Stattdessen fällt Merz ihr in den Rücken. Er teilt der Welt mit: Deutschland lässt seine Sicherheit und seinen Wohlstand gern von ukrainischen Soldaten verteidigen – schaut bei den Kindern und Frauen dieser Soldaten aber auf jeden Cent.
Nein, nein, beteuert Merz nun, es sei ihm nur „um die mangelnde Registrierung der Flüchtlinge“ gegangen. Merkwürdige Ausrede. Denn wenn Flüchtlinge nicht registriert sind, bekommen sie kein Geld aus deutschen Kassen. Auch hier zeigt sich: Merz‘ Entschuldigung ist eine Farce. Ein hektischer Versuch, politischen Schaden von sich selbst abzuwenden.

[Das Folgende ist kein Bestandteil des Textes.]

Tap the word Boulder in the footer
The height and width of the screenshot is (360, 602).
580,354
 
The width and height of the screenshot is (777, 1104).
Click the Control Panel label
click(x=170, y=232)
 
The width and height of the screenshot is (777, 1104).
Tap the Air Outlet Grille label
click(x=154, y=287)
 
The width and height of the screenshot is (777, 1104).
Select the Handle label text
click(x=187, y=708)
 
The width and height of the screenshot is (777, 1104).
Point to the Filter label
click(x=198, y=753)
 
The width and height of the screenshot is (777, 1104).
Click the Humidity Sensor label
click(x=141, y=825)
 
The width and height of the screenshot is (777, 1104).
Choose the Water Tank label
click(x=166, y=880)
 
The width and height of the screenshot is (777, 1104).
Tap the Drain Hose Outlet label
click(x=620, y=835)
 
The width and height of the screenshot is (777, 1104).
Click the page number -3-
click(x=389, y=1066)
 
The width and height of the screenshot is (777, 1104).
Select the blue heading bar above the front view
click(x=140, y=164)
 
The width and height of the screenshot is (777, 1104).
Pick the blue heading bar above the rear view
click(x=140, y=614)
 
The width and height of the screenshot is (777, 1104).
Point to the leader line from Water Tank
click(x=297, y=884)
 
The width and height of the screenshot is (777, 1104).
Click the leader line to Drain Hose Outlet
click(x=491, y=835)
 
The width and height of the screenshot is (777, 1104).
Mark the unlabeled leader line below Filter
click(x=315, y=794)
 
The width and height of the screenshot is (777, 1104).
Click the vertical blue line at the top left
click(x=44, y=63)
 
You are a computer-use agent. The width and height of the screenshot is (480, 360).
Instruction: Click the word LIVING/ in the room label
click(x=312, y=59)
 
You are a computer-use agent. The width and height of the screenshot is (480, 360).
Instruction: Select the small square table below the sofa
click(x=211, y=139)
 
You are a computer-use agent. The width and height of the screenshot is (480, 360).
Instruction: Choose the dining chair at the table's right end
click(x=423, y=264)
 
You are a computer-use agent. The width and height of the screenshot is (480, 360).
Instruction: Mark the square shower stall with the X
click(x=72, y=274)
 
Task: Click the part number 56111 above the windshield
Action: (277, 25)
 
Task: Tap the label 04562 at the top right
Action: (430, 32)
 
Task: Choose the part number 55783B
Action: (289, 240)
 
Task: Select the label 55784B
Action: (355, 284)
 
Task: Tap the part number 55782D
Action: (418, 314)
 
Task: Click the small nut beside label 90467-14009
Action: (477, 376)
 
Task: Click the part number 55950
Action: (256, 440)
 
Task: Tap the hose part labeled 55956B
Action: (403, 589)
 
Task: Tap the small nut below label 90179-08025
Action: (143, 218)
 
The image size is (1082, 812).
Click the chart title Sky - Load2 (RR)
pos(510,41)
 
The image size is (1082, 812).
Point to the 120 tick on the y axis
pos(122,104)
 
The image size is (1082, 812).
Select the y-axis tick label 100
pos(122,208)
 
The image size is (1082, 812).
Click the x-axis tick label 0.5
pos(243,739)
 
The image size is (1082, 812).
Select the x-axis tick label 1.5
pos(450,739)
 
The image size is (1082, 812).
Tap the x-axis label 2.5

Dafür aber, fürchte ich, ist es zu spät. Merz' widerlicher Ausdruck „Social Tourism“ geht in diesen Stunden schon um die ganze Welt. Deutschland hätte die Chance, die Türen weit aufzumachen für Flüchtlinge und andere Zuwanderer, die unser Land bereichern und voranbringen können. Abgesehen von der moralischen Verpflichtung gegenüber Flüchtlingen, sagt Claus Hipp, „brauchen wir die Zuwanderung aus wirtschaftlichen Gründen“.
Das war die Chance. Jetzt haben wir die Schande.